In a rare move, the American Civil Liberties Union (ACLU) has indicated that, although they believe chemical castration is, in most cases, considered cruel and unusual punishment under the Eighth Amendment to the US Constitution, in Sandusky’s case, they would step back and allow the Commission to give the Judge the authority to order chemical castration at Sandusky’s sentencing hearing.
In fact, not one person who has knowledge of this special sentencing guideline--from the attorneys who are crafting it, to the officials in charge of maintaining Pennsylvania’s state sentencing guidelines--have any objections to seeing the law passed on an emergency basis.
If all goes according to plan, “Sandusky’s Sentence” will be ready to be handed down as soon as the jury convicts the ex-football coach of the crimes he is alleged to have committed, and it will be a model sentence for any other predators who are awaiting trial on similar charges.
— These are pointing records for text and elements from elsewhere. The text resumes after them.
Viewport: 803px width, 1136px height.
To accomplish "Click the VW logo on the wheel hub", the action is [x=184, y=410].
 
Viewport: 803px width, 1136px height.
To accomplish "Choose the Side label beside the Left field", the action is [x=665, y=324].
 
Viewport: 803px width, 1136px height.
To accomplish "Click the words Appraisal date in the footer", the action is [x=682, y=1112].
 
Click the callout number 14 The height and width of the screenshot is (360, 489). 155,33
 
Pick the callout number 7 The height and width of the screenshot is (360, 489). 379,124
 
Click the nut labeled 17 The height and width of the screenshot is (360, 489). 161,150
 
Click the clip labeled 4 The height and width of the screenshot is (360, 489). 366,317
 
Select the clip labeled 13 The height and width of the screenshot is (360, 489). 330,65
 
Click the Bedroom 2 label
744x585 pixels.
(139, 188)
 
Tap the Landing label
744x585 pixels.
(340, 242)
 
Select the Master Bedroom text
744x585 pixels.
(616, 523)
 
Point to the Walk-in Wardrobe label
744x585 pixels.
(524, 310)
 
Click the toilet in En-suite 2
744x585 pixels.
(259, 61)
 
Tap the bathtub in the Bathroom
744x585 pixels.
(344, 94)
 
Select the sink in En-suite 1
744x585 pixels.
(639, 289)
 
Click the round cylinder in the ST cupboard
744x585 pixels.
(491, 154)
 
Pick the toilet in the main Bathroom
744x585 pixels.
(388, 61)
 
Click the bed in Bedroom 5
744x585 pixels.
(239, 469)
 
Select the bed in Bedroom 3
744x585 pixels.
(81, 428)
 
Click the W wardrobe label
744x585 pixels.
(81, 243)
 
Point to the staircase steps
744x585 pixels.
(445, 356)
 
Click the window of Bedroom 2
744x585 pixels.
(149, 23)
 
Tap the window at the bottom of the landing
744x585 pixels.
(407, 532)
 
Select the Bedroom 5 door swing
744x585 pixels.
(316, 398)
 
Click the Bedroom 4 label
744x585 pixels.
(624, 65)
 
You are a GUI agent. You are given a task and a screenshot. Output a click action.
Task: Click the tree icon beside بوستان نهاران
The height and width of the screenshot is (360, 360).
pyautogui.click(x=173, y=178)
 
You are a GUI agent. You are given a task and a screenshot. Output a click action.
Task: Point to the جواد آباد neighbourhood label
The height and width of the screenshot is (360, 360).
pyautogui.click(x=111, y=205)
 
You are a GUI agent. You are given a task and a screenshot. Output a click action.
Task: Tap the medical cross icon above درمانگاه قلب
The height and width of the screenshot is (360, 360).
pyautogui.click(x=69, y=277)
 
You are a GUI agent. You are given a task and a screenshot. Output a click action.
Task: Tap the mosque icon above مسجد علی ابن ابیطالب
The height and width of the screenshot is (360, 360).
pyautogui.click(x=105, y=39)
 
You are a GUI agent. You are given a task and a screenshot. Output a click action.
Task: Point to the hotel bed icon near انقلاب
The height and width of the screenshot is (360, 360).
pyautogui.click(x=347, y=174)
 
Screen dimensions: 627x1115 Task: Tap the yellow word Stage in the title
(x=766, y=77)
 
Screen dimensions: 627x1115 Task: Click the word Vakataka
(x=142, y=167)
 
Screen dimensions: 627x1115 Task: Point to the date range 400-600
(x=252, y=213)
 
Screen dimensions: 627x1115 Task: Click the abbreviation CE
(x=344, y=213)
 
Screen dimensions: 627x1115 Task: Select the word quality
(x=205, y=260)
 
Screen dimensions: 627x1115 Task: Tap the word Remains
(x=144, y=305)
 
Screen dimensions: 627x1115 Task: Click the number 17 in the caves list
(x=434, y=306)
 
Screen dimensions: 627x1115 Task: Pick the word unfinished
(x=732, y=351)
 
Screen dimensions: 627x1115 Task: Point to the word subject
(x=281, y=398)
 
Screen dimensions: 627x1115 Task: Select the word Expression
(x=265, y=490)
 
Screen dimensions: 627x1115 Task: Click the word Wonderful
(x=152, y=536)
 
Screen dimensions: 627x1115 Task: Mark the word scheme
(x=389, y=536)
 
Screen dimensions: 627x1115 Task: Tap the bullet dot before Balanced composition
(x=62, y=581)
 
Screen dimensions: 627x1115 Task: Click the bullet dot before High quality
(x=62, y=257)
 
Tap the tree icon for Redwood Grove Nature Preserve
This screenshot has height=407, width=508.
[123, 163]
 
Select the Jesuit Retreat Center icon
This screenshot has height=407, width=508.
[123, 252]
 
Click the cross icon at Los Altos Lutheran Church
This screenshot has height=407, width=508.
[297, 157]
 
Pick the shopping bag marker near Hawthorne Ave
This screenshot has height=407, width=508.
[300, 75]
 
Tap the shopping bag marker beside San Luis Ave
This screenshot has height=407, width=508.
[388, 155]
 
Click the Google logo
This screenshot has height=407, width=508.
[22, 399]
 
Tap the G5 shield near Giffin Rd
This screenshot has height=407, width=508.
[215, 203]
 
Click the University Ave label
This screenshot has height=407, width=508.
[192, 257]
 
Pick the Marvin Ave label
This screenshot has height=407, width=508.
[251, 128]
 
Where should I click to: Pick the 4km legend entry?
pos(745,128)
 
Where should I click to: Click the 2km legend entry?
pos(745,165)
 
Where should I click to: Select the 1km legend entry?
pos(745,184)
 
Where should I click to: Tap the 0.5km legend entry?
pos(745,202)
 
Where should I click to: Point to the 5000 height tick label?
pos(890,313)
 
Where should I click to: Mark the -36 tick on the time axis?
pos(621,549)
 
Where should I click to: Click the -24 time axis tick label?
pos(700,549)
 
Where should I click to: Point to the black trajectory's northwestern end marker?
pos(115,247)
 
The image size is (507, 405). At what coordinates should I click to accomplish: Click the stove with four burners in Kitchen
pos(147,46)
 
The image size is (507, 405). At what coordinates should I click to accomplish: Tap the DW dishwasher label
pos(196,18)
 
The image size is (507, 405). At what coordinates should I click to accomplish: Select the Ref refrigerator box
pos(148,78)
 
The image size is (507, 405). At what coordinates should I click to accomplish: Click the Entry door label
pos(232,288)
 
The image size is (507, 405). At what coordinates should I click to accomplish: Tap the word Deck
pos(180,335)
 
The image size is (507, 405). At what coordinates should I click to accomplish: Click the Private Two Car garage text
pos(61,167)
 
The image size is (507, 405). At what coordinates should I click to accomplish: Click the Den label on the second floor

A companion recommendation that Sandusky not be allowed to shower for the rest of his life was struck down, however, for being cruel and unusual punishment—not for Sandusky, but for his fellow inmates.
In related news, the Roman Catholic Diocese in Harrisburg, PA is seriously considering getting behind this latest sentencing guideline as it would save them millions of dollars in hush money over the long haul.